Agrarkompromiss hilft heute – Agrarstreit wird aber erneut ausbrechen

Christel Fiebiger

Mit der Beilegung des Streites um die Agrarbeihilfen der EU wurde der entscheidende Durchbruch für die Endphase der Erweiterungsverhandlungen mit den 10 Beitrittskandidaten erzielt. Damit dürften diese Verhandlungen auf dem Kopenhagener EU-Gipfel im Dezember abgeschlossen werden. Das ist gut.

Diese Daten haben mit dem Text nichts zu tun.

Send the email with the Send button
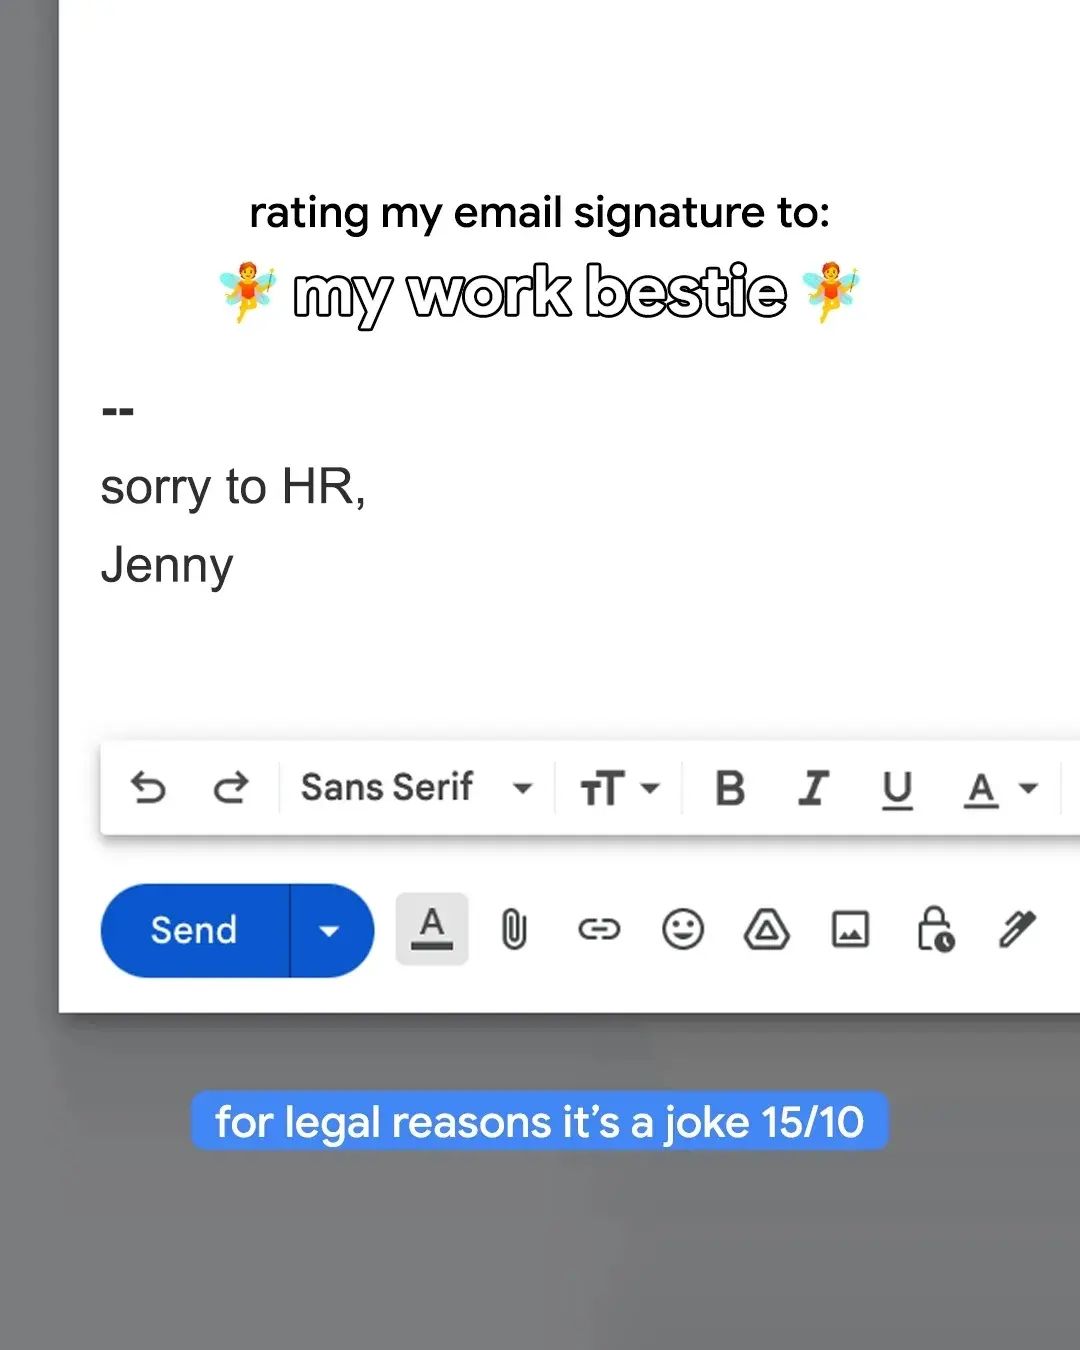Image resolution: width=1080 pixels, height=1350 pixels. pyautogui.click(x=195, y=931)
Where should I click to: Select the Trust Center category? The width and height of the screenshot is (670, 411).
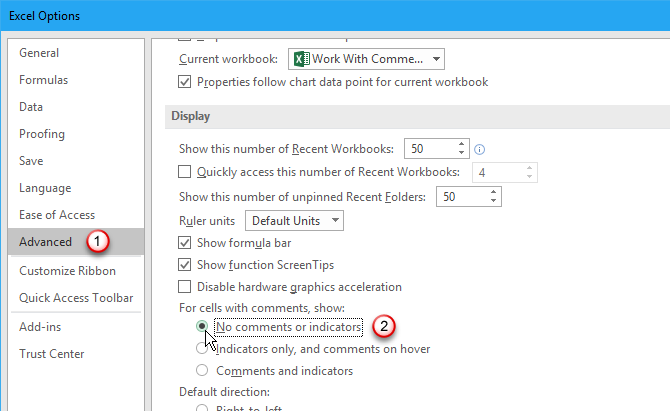[53, 353]
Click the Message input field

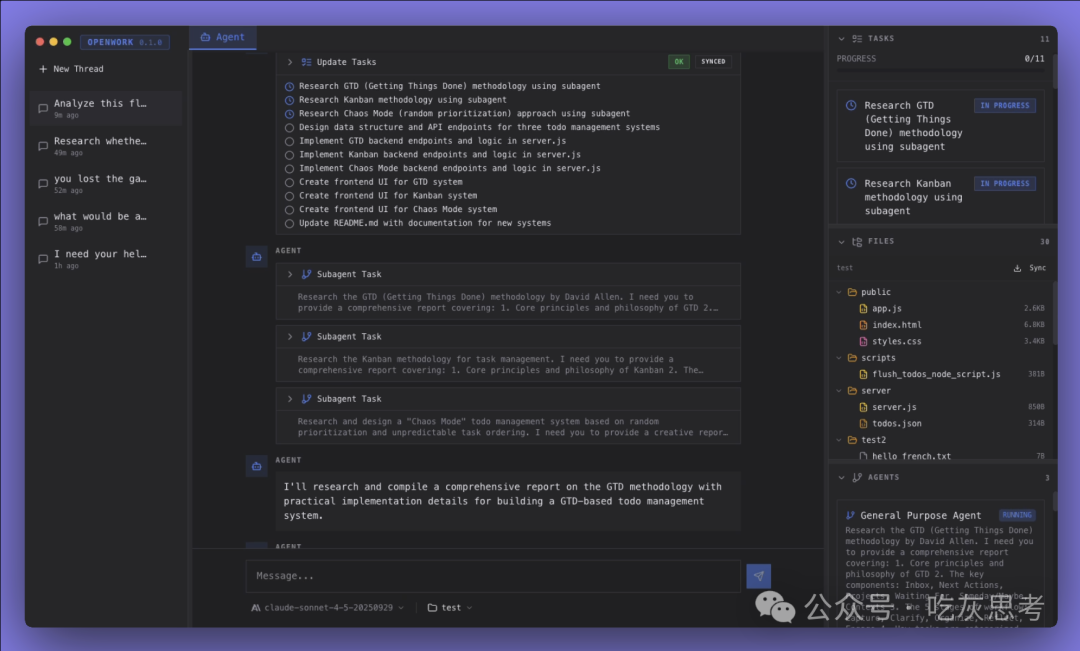493,576
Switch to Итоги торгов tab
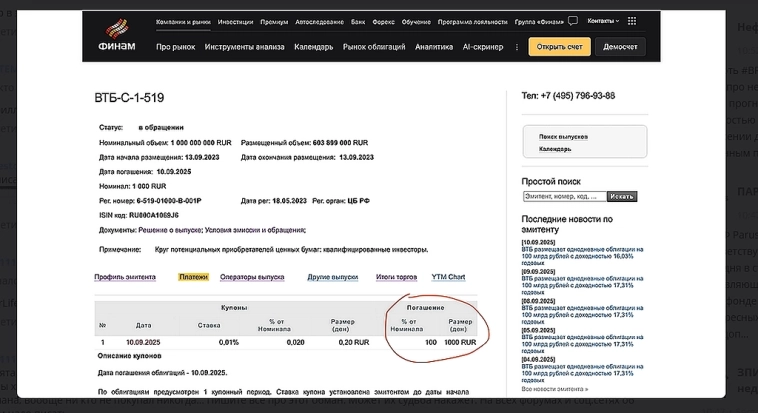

Der Kompromiss, für den der französische Staatspräsident Jacques Chirac und der deutsche Bundeskanzler Gerhard Schröder (SPD) den Weg ebneten, besagt, dass die neuen Mitgliedsländer ab 2004 schrittweise an den EU-Agrardirektbeihilfen für Landwirte zu beteiligen sind. Im Gegenzug soll dafür ab 2007 der Hauptteil der Agrarausgaben in der gesamten EU auf dem Niveau von 2006 bis zum Jahr 2013 – bei Berücksichtigung der Inflationsrate – festgeschrieben werden.

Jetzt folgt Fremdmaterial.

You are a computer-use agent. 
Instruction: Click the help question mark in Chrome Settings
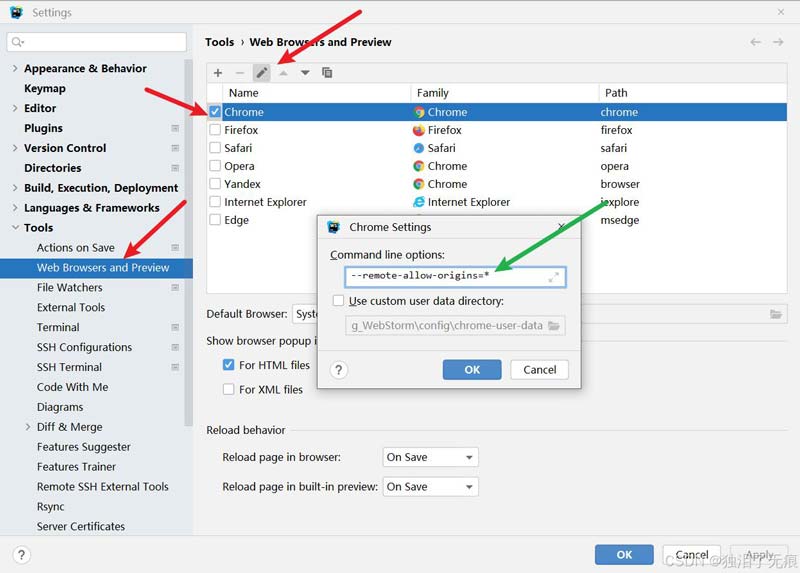[339, 370]
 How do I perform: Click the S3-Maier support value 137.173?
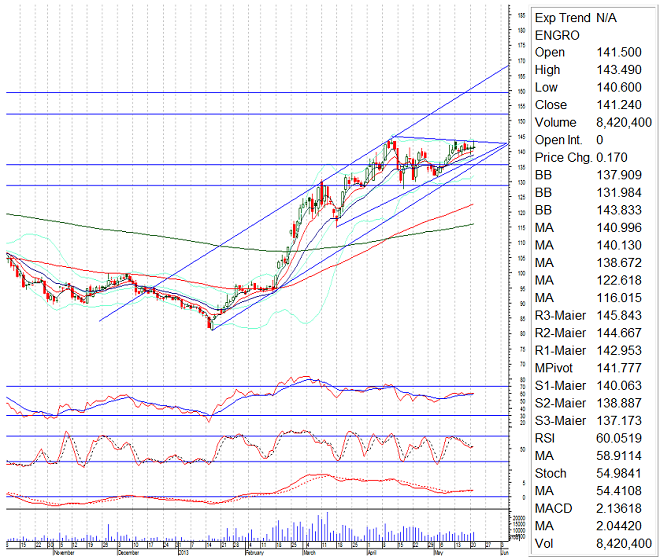pyautogui.click(x=620, y=420)
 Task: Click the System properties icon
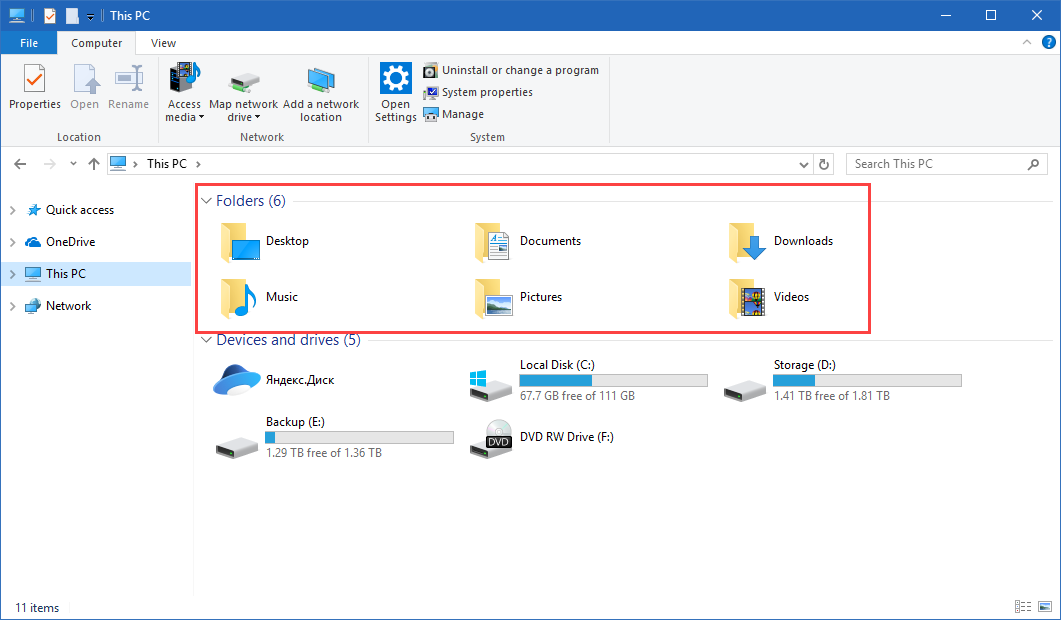[481, 92]
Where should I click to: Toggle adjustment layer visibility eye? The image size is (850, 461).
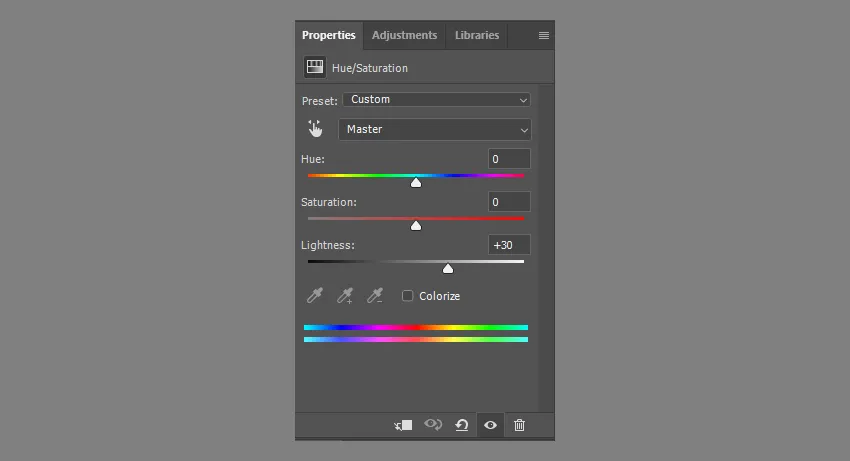point(490,425)
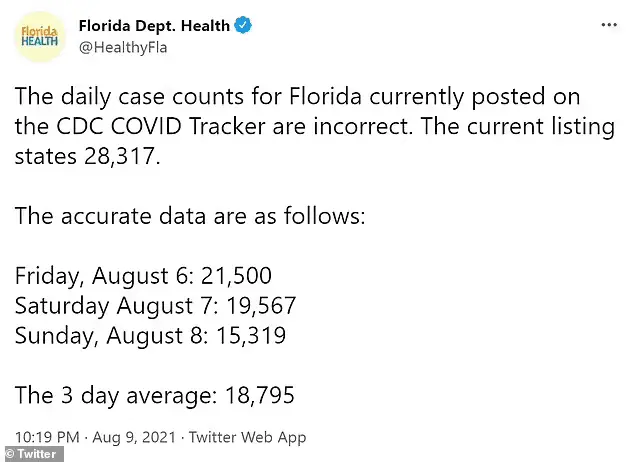634x462 pixels.
Task: Click the blue verified badge icon
Action: 243,26
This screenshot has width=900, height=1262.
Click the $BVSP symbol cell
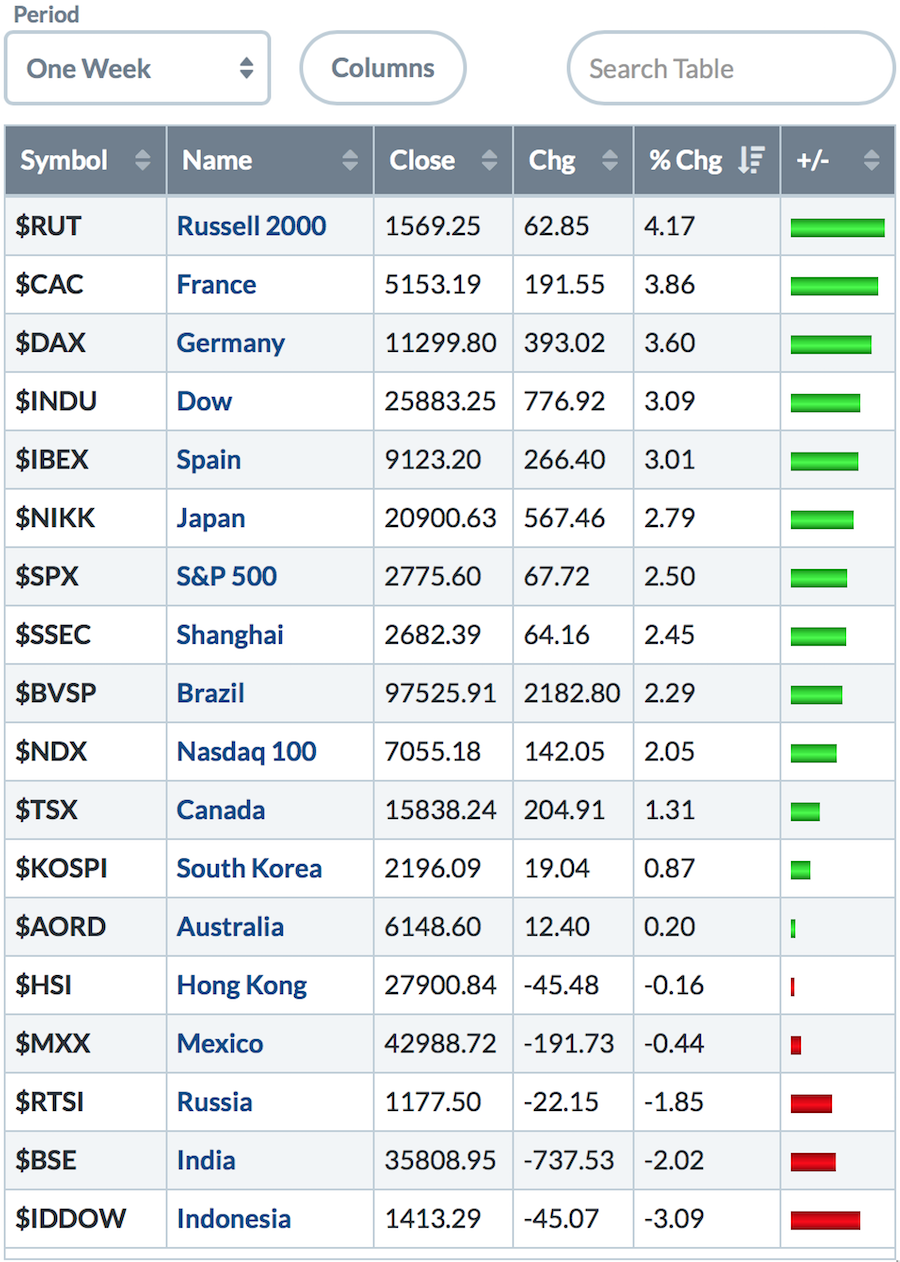pyautogui.click(x=56, y=694)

Grund für großen Jubel besteht hierbei weder für die „Alt-Mitglieder“ noch für die künftigen „Neu-Mitglieder“ der Union. Hierfür sehe ich folgende Gründe:

Die Landwirte der Beitrittsländer sollen zwar ebenfalls Direktbeihilfen erhalten, aber bedeutend weniger als die Landwirte in den alten EU-Ländern, und zwar 2004 nur 25%, 2005 30% 2006 35% und erst 2013 100%. Selbst wenn diese Länder das für die bis Ende 2006 laufende Finanzperiode akzeptieren sollten (was derzeit nicht der Fall ist!), werden es sich mit Sicherheit nicht gefallen lassen, bis zum Jahre 2013 als EU-Mitglieder 2. Klasse behandelt zu werden. Vielmehr werden sie ab ihrem Beitritt zum 1.1.2004 an der Konzipierung der EU-Agrar- und Haushaltpolitik aktiv mitwirken und ihre Interessen zu Recht geltend machen.
Das „Einfrieren“ des Agrarbudgets ab 2007 auf dem Niveau des Jahres 2006 hat selbst Agrarkommissar Fischler noch vor 3 Wochen für völlig unrealistisch gehalten, denn Deckelung der Agrarausgaben bedeutet eine jährliche Rückführung der Agrarbeihilfen für die Landwirte in den alten Mitgliedsstaaten. Das wird somit zwangsläufig zu neuen Verteilungskämpfen zwischen den Mitgliedsstaaten führen.
Der Brüsseler Kompromiss ist nicht kompatibel mit dem umstrittenen Vorschlagspaket der EU-Kommission zur Weiterentwicklung der EU-Agrarpolitik, das ja nicht losgelöst von der fortschreitenden Liberalisierung der Weltagrarmärkte gesehen werden darf. Somit sind neue Schwierigkeiten vorprogrammiert.
Eine umfassende und ausgewogene Bewertung des Kompromisses ist selbstverständlich erst nach Vorliegen der Gipfelerklärung möglich.